What Next?
Investing: What
Next?
I have decided to read further
about investing, and to delay any further personal investment moves until I can
review my conclusions with expert investors. I remembered today what Michael
Sivy has said about "oil and gas prices will rise over the coming decade.
It takes a long time for increased demand to open new sources, and in the
meantime, prices will be set by demand. Demand is liable to pick up, given
recovery. Furthermore, the outputs of existing oil fields are likely to peak
within the next five or six years. And any disruptions in oil supply could lead
to temporary shortages. Oil is currently less than $30 a barrel. Strong demand
or spot shortages will surely push prices above $30 a barrel." There may be
cogent reasons why Fidelity's Energy Services Fund is going up... reasons that
are beyond my trivial knowledge of this subject.
Interest, and Short-Term Bond Income
I read today that Microsoft has received 9.41% interest
income over the past year... and this, presumably, risk-free. We might not get
as high a rate as Microsoft, but it's worth investigating just what interest
rates one could get.
Run as a business earning 9.41% on its book value, a
corporation could show a p/e ratio of 11-to-1, a price-to-book ratio of 1, a
dividend yield of, perhaps, 4%, and an after-inflation capital gains growth rate
of 3% (assuming a 2.41% rate of inflation). The total capital gains growth rate
would be 5.41%. The corporation wouldn't have to produce a product other than
interest.
A Field of Dreams
The ratbots
that are guided through electrical impulses to the brain are rewarded through a
minute electrode wired directly into the pleasure centers of their brains.

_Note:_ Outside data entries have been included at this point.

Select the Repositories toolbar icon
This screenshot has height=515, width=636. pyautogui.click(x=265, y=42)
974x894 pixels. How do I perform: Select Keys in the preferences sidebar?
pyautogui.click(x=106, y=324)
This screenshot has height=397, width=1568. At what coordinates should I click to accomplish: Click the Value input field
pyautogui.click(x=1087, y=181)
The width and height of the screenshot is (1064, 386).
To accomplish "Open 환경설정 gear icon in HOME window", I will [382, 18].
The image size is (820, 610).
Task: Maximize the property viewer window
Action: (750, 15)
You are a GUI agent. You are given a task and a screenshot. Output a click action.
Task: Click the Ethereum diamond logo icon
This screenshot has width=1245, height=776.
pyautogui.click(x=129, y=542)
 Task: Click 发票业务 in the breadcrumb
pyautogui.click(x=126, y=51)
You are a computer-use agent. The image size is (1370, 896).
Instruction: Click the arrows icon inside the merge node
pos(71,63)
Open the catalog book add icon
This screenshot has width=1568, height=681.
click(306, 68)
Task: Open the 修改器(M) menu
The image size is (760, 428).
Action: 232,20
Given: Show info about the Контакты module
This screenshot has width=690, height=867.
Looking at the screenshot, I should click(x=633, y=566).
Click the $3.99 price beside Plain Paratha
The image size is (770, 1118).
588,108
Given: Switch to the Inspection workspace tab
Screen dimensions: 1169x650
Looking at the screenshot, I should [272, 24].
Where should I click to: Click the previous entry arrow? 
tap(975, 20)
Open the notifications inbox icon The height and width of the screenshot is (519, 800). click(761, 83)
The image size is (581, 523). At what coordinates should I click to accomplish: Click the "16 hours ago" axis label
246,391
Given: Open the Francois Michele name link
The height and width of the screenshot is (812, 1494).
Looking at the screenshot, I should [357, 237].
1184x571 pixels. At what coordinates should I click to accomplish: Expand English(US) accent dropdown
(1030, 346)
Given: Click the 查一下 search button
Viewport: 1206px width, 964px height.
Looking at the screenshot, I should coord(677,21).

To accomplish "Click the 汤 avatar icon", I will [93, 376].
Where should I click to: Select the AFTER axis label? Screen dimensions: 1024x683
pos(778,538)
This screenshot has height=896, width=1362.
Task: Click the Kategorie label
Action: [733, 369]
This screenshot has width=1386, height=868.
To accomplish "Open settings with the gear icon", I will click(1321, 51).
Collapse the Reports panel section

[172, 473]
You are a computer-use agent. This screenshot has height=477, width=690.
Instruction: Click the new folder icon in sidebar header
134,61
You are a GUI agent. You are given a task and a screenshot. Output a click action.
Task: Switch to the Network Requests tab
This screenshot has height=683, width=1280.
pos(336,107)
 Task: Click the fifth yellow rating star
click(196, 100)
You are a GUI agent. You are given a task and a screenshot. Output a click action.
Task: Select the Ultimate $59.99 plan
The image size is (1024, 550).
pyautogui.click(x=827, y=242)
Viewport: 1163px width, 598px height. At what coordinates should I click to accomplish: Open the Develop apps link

Decades ago, it was discovered that rats, given the opportunity to stimulate the
pleasure center directly, would kill themselves by activating their pleasure
centers to the exclusion of food, drink, and sleep. This was the ultimate
addiction, and science fiction writers occasionally used this device. There is
the potential for problems here that boggles the imagination. So far, the media
don't seem to have picked up on this, and it's probably just as well You can
imagine where this could lead.
Search Engines: Intelligence Amplifiers?
The Internet, and particularly, search engines, seem to me to
be intelligence amplifiers. We have at our fingertips the equivalent of a flock
of research librarians available day or night to do our bidding. Add to that the
international character of the searches and you can see why research is
progressing as fast as it is. This may be a partial way that we can keep up with
artificial intelligence if and when it arrives.
Looking to the future, you can see how wearable and wireless
computers might give us this capability in ubiquitous form, to be followed
eventually by the ability to rely on computer-aided recall. Can't think of
good-old-whatcha- may-call-him's name? Your facial recognition camera may
identify him and whisper his name in your ear. Don't know how to find good-old-whatcha-
may-call-him in this crowd? No problem. Just call him on your cell phone, and
your differential GPS locators can guide you to each other.
One of the gathering vexations of search engines is that
they've begun selling search listing priorities to the highest bidder. The
British Broadcasting Corporation has just launched a publicly supported search
engine that won't compromise its results for baksheesh. It will also tilt its
results to British sources to overcome the strong American bias of American
search engines. (You can see what's coming: the "search engine wars".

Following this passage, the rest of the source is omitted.